* [Work task]:
An exact copy of every record is the required answer.

☆ ☆ ☆ ☆ ☆ ☆ ☆

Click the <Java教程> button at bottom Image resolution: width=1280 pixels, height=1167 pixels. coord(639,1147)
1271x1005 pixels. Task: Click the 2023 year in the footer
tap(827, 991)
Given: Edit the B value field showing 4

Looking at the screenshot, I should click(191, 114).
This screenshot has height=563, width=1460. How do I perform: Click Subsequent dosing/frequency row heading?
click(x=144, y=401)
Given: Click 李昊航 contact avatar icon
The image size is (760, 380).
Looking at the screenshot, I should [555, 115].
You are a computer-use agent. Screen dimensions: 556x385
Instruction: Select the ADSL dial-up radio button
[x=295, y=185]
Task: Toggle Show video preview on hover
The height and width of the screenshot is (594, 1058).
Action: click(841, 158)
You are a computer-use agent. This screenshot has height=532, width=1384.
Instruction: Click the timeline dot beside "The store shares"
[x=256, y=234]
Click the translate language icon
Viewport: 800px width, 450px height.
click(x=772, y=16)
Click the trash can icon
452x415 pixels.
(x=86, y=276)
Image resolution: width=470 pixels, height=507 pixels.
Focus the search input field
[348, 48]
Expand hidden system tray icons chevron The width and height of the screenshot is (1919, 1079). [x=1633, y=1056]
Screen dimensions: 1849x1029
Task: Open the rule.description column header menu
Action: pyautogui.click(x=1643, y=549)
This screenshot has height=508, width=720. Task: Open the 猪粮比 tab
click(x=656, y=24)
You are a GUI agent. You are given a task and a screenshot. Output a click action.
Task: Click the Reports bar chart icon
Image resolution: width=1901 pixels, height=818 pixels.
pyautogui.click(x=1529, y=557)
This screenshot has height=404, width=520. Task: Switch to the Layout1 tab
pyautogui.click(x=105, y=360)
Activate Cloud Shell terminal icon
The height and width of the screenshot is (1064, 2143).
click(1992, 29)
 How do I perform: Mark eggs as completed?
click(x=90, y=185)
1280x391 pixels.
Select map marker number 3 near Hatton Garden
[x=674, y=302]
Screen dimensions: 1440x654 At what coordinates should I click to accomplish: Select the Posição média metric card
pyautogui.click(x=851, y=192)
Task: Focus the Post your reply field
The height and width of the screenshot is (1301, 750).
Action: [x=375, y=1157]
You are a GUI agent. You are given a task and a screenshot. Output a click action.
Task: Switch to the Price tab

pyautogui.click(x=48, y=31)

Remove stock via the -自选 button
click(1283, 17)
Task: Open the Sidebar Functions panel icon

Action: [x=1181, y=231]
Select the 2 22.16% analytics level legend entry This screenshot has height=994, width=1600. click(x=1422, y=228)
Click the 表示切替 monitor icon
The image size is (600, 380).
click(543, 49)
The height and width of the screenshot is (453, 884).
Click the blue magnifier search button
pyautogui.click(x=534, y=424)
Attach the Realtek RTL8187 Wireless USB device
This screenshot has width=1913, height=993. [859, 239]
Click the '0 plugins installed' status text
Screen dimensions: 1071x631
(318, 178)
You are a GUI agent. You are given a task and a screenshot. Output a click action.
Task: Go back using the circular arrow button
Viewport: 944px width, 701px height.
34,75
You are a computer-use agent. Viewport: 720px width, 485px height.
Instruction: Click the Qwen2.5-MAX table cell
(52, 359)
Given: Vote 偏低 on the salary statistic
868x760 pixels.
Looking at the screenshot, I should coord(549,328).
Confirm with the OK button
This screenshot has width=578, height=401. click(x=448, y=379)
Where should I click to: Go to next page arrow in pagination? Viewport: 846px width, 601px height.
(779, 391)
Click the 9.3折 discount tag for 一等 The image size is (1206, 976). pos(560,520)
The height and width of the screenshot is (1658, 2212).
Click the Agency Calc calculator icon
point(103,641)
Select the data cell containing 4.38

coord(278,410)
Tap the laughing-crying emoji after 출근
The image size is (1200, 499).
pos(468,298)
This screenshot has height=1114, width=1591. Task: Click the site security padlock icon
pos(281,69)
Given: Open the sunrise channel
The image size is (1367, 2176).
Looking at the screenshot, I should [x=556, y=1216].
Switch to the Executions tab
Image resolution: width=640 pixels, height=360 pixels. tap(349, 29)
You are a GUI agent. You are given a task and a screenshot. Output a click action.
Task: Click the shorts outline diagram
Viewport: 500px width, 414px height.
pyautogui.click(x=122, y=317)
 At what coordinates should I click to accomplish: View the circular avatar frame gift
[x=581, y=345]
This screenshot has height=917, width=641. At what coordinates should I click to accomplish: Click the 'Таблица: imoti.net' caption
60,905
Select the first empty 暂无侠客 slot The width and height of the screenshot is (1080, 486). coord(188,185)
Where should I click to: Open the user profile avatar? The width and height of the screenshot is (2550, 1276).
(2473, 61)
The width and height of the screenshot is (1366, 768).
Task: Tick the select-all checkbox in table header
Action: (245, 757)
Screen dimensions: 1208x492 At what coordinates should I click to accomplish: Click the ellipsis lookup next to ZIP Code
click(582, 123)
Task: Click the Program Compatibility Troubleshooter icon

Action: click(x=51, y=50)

☆ ☆ ☆ ☆ ☆ ☆ ☆

* [Expected answer]:
Click the <Java教程> button at bottom Image resolution: width=1280 pixels, height=1167 pixels. coord(639,1147)
1271x1005 pixels. Task: Click the 2023 year in the footer
tap(827, 991)
Given: Edit the B value field showing 4

Looking at the screenshot, I should click(191, 114).
This screenshot has height=563, width=1460. How do I perform: Click Subsequent dosing/frequency row heading?
click(x=144, y=401)
Given: Click 李昊航 contact avatar icon
The image size is (760, 380).
Looking at the screenshot, I should [555, 115].
You are a computer-use agent. Screen dimensions: 556x385
Instruction: Select the ADSL dial-up radio button
[x=295, y=185]
Task: Toggle Show video preview on hover
The height and width of the screenshot is (594, 1058).
Action: click(841, 158)
You are a computer-use agent. This screenshot has height=532, width=1384.
Instruction: Click the timeline dot beside "The store shares"
[x=256, y=234]
Click the translate language icon
Viewport: 800px width, 450px height.
click(x=772, y=16)
Click the trash can icon
452x415 pixels.
(x=86, y=276)
Image resolution: width=470 pixels, height=507 pixels.
Focus the search input field
[348, 48]
Expand hidden system tray icons chevron The width and height of the screenshot is (1919, 1079). [x=1633, y=1056]
Screen dimensions: 1849x1029
Task: Open the rule.description column header menu
Action: pyautogui.click(x=1643, y=549)
This screenshot has height=508, width=720. Task: Open the 猪粮比 tab
click(x=656, y=24)
You are a GUI agent. You are given a task and a screenshot. Output a click action.
Task: Click the Reports bar chart icon
Image resolution: width=1901 pixels, height=818 pixels.
pyautogui.click(x=1529, y=557)
This screenshot has height=404, width=520. Task: Switch to the Layout1 tab
pyautogui.click(x=105, y=360)
Activate Cloud Shell terminal icon
The height and width of the screenshot is (1064, 2143).
click(1992, 29)
 How do I perform: Mark eggs as completed?
click(x=90, y=185)
1280x391 pixels.
Select map marker number 3 near Hatton Garden
[x=674, y=302]
Screen dimensions: 1440x654 At what coordinates should I click to accomplish: Select the Posição média metric card
pyautogui.click(x=851, y=192)
Task: Focus the Post your reply field
The height and width of the screenshot is (1301, 750).
Action: [x=375, y=1157]
You are a GUI agent. You are given a task and a screenshot. Output a click action.
Task: Switch to the Price tab

pyautogui.click(x=48, y=31)

Remove stock via the -自选 button
click(1283, 17)
Task: Open the Sidebar Functions panel icon

Action: [x=1181, y=231]
Select the 2 22.16% analytics level legend entry This screenshot has height=994, width=1600. click(x=1422, y=228)
Click the 表示切替 monitor icon
The image size is (600, 380).
click(543, 49)
The height and width of the screenshot is (453, 884).
Click the blue magnifier search button
pyautogui.click(x=534, y=424)
Attach the Realtek RTL8187 Wireless USB device
This screenshot has width=1913, height=993. [859, 239]
Click the '0 plugins installed' status text
Screen dimensions: 1071x631
(318, 178)
You are a GUI agent. You are given a task and a screenshot. Output a click action.
Task: Go back using the circular arrow button
Viewport: 944px width, 701px height.
34,75
You are a computer-use agent. Viewport: 720px width, 485px height.
Instruction: Click the Qwen2.5-MAX table cell
(52, 359)
Given: Vote 偏低 on the salary statistic
868x760 pixels.
Looking at the screenshot, I should coord(549,328).
Confirm with the OK button
This screenshot has width=578, height=401. click(x=448, y=379)
Where should I click to: Go to next page arrow in pagination? Viewport: 846px width, 601px height.
(779, 391)
Click the 9.3折 discount tag for 一等 The image size is (1206, 976). pos(560,520)
The height and width of the screenshot is (1658, 2212).
Click the Agency Calc calculator icon
point(103,641)
Select the data cell containing 4.38

coord(278,410)
Tap the laughing-crying emoji after 출근
The image size is (1200, 499).
pos(468,298)
This screenshot has height=1114, width=1591. Task: Click the site security padlock icon
pos(281,69)
Given: Open the sunrise channel
The image size is (1367, 2176).
Looking at the screenshot, I should [x=556, y=1216].
Switch to the Executions tab
Image resolution: width=640 pixels, height=360 pixels. tap(349, 29)
You are a GUI agent. You are given a task and a screenshot. Output a click action.
Task: Click the shorts outline diagram
Viewport: 500px width, 414px height.
pyautogui.click(x=122, y=317)
 At what coordinates should I click to accomplish: View the circular avatar frame gift
[x=581, y=345]
This screenshot has height=917, width=641. At what coordinates should I click to accomplish: Click the 'Таблица: imoti.net' caption
60,905
Select the first empty 暂无侠客 slot The width and height of the screenshot is (1080, 486). coord(188,185)
Where should I click to: Open the user profile avatar? The width and height of the screenshot is (2550, 1276).
(2473, 61)
The width and height of the screenshot is (1366, 768).
Task: Tick the select-all checkbox in table header
Action: (245, 757)
Screen dimensions: 1208x492 At what coordinates should I click to accomplish: Click the ellipsis lookup next to ZIP Code
click(582, 123)
Task: Click the Program Compatibility Troubleshooter icon

Action: click(x=51, y=50)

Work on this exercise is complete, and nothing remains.